→ **TEXT FOR ANALYSIS**

================

Gearing and the loan facility: capacity trimmed, flexibility retained
The loan facility was cut from £25 million to £15 million in September to match the smaller trust post-Tender Offer. Drawn debt stood at £11.5 million at 31 December 2025 at an indicative 5.32% fixed to 12 March 2026, rising to £14.5 million at an indicative 5.08% fixed to 12 June 2026. A further £3 million was drawn in early March to seize opportunities created by geopolitics.
With net gearing at 6.1% and a 30% maximum loan-to-value covenant, the balance sheet looks within sensible guardrails. Lower facility size should trim costs without crimping firepower.
Manager changes: resignations notified; interim support in place
After the period end, the company was told that named portfolio managers Keith Watson and Robert Crayfourd have tendered their resignations to the Investment Manager. During their notice period, CQS has engaged senior Manulife Investment Management Group portfolio managers, Diana Racanelli and Craig Bethune, to work alongside them. There is no stated change to process, strategy or operations. The company has also agreed six months’ protective notice with the Investment Manager and is evaluating options to ensure a smooth and sustainable transition.
My take: this is a genuine “key person” risk. The board’s swift protective notice and the addition of seasoned Manulife managers help steady the ship, but investors should expect the discount to be more volatile until there’s clarity on the long-term management set-up.
Portfolio snapshot: where the money sits now
- Top holdings at 31 December 2025 include Emerald Resources (6.7%), NexGen Energy (6.6%), Ora Banda (4.2%), West African Resources (4.2%), Greatland Gold (4.2%).
- By listing, exposure skews to Canada 43.8% and Australia 27.4%, with the US at 14.4% and the UK at 10.1%.
- Capital gains on investments were £49.9 million in the half, driving a total return per share of 103.97p (revenue EPS 0.17p).
The trust also benefited from strong moves in names such as SolGold and Solaris in copper development, while maintaining selective exposure to shipping and oilfield services to play energy logistics and rigs.
Context: the tender offer and who benefited
In October, the company completed a major Tender Offer, buying back 29,344,059 shares with a Tender Price of 208.33p. The board highlights that the NAV has since recovered to pre-Tender levels despite the smaller asset base. Shareholders who stayed for the ride have so far been well rewarded, with the share price up to 355.00p at 31 December 2025 and peaking at 440p on 2 March 2026 before easing to 347p by 20 March 2026.

================

→ **EXERCISE INSTRUCTIONS**
- A) Copy from the trust update, word for word, the part from "Manager changes: resignations" up to and including "and sustainable transition.".
- B) Answer these questions using the trust update:
(i) To what size was the loan facility cut in September?
(ii) What percentage of exposure by listing is in Canada?
(iii) How many shares did the company buy back in the Tender Offer completed in October?
The material that comes next is separate from the trust update.

Stored data entries:
================

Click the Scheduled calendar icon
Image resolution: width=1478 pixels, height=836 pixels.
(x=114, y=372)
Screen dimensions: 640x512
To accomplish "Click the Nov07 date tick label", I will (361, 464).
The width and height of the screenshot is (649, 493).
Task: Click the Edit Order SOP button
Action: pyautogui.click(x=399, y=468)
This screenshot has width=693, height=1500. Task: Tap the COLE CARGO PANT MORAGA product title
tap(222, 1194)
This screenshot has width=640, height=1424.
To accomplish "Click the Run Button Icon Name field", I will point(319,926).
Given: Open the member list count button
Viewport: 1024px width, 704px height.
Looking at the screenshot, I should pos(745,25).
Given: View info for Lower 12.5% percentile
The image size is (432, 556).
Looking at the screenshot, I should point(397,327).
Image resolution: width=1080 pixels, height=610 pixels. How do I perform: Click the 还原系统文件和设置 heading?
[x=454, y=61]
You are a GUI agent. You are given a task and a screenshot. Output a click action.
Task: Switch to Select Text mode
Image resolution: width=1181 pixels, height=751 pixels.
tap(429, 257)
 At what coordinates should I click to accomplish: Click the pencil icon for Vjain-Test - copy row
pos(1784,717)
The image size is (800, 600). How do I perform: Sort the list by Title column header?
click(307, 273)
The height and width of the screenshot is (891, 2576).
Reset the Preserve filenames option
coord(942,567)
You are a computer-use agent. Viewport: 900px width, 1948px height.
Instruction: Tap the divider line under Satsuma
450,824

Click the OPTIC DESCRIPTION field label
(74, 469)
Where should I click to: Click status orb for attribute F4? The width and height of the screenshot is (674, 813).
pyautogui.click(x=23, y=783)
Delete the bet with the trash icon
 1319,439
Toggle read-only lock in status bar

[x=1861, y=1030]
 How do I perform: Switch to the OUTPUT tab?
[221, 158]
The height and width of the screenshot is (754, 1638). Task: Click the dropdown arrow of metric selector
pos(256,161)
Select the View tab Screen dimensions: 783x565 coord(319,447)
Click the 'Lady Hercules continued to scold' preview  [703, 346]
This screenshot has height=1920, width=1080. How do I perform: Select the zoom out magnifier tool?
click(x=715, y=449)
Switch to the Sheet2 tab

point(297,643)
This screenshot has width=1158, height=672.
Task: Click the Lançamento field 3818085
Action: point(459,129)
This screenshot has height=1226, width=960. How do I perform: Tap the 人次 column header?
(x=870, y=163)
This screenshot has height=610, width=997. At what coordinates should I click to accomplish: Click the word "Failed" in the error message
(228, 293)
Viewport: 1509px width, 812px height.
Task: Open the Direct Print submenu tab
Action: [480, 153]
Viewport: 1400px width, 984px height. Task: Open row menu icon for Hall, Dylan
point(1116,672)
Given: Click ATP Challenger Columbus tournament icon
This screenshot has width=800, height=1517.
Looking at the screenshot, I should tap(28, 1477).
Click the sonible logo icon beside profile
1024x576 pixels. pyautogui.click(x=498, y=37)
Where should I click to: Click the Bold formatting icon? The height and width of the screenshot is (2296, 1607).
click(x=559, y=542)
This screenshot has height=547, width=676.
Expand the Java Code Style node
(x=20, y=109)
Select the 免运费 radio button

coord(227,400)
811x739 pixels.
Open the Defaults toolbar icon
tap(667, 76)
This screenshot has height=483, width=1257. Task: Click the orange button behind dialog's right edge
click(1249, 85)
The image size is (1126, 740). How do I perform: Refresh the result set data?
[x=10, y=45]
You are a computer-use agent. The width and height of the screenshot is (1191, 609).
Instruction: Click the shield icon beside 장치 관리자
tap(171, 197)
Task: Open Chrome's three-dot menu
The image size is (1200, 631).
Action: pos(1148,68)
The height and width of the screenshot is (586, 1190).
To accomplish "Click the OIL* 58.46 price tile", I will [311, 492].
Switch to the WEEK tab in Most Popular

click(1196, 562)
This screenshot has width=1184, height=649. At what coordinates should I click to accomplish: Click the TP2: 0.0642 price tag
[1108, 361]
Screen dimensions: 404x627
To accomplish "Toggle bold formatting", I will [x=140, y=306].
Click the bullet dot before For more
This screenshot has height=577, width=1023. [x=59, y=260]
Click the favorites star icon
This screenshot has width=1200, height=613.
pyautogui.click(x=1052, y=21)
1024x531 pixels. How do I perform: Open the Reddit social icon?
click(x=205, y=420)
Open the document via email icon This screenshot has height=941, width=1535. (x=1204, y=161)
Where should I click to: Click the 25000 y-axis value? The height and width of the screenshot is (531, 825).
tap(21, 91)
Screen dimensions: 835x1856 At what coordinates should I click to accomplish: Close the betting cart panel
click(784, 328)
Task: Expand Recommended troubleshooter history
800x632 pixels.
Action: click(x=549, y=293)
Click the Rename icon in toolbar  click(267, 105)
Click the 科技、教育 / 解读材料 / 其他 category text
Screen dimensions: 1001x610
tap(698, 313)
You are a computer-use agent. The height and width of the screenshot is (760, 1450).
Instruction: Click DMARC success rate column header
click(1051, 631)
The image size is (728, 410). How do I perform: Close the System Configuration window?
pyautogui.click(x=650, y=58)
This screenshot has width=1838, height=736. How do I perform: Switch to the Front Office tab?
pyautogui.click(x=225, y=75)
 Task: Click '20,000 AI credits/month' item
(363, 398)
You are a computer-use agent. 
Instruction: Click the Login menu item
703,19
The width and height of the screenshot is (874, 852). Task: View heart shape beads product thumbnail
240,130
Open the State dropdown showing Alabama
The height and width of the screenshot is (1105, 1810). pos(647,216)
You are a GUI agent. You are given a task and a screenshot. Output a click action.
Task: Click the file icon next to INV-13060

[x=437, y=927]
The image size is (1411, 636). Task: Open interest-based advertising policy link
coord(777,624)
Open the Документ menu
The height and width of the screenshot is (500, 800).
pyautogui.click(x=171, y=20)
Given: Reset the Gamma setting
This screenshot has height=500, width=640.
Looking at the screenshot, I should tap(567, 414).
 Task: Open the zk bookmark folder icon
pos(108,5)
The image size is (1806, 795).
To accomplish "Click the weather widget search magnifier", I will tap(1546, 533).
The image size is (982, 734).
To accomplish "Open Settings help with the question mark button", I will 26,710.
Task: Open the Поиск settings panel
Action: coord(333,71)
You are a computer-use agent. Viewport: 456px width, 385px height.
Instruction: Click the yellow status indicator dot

================

→ **ANSWERS FOR THE TASKS**
- A)
Manager changes: resignations notified; interim support in place
After the period end, the company was told that named portfolio managers Keith Watson and Robert Crayfourd have tendered their resignations to the Investment Manager. During their notice period, CQS has engaged senior Manulife Investment Management Group portfolio managers, Diana Racanelli and Craig Bethune, to work alongside them. There is no stated change to process, strategy or operations. The company has also agreed six months’ protective notice with the Investment Manager and is evaluating options to ensure a smooth and sustainable transition.

- B)
(i) £15 million
(ii) 43.8%
(iii) 29,344,059 shares